▶ [Description of the task]: Reproduce the records below exactly, but only between the lines holding "Web Hosting (42, 1859)" and "[Link to Instagram] (318, 528)", inclusive.
■ ■ ■
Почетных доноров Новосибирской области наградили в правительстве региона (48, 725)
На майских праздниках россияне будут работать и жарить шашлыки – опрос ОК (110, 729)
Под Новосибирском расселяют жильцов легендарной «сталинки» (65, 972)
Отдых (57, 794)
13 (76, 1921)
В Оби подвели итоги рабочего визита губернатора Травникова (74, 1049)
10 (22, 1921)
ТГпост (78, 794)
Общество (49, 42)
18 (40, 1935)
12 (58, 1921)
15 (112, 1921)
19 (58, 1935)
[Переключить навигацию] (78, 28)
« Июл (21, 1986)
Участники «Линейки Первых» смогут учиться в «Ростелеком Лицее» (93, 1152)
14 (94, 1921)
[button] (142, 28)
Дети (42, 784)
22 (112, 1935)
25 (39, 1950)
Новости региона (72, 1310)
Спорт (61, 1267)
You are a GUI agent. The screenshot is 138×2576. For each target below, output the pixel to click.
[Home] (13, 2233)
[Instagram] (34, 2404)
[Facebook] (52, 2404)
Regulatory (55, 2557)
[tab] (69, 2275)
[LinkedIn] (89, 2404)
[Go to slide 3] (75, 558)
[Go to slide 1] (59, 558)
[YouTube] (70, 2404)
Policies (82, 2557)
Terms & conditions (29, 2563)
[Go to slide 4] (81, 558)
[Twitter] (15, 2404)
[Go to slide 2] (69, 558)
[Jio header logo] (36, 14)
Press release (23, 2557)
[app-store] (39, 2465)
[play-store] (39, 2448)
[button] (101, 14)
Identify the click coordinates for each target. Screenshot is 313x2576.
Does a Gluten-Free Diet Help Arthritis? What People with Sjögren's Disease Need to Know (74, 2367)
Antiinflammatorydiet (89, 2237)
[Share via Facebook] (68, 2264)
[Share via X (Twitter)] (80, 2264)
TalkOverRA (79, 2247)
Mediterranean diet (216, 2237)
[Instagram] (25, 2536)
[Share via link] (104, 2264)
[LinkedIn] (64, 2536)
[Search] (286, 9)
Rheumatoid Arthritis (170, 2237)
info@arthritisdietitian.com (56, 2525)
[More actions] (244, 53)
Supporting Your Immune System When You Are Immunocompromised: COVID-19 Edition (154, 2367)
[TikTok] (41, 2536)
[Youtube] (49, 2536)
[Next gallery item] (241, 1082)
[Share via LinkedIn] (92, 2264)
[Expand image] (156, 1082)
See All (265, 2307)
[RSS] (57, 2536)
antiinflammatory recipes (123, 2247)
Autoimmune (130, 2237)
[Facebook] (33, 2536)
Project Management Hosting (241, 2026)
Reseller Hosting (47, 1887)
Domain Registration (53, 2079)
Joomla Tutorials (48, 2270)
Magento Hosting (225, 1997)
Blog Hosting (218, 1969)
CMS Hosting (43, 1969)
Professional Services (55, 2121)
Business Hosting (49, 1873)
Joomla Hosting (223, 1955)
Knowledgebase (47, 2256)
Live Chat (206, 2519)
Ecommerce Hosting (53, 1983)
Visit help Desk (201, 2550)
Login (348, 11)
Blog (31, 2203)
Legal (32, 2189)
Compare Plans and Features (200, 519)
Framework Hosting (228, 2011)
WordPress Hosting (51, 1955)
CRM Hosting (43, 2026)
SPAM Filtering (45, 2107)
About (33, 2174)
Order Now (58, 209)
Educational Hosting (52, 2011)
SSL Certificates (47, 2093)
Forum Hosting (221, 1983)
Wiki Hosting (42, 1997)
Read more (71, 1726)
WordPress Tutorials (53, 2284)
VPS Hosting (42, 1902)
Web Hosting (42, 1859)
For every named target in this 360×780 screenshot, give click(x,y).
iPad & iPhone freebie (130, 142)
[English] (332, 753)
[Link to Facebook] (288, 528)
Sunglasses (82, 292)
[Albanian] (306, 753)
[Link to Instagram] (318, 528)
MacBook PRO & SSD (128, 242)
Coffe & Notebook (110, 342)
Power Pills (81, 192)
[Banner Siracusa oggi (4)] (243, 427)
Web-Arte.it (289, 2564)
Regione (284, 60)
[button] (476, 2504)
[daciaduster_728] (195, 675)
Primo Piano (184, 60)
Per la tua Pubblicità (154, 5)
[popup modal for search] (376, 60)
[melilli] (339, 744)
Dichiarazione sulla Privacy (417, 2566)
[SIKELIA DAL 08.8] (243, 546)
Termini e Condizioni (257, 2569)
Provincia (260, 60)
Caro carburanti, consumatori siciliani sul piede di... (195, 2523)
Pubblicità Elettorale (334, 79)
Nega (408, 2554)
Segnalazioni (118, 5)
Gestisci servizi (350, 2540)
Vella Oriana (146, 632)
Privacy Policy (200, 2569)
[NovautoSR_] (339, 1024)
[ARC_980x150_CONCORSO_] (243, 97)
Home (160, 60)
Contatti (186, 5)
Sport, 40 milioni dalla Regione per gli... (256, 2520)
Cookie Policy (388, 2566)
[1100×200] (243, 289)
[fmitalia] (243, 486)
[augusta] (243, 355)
■ ■ ■
▶ [Answer section]:
Web Hosting (42, 1859)
For every named target in this 360×780 screenshot, give click(x,y).
iPad & iPhone freebie (130, 142)
[English] (332, 753)
[Link to Facebook] (288, 528)
Sunglasses (82, 292)
[Albanian] (306, 753)
[Link to Instagram] (318, 528)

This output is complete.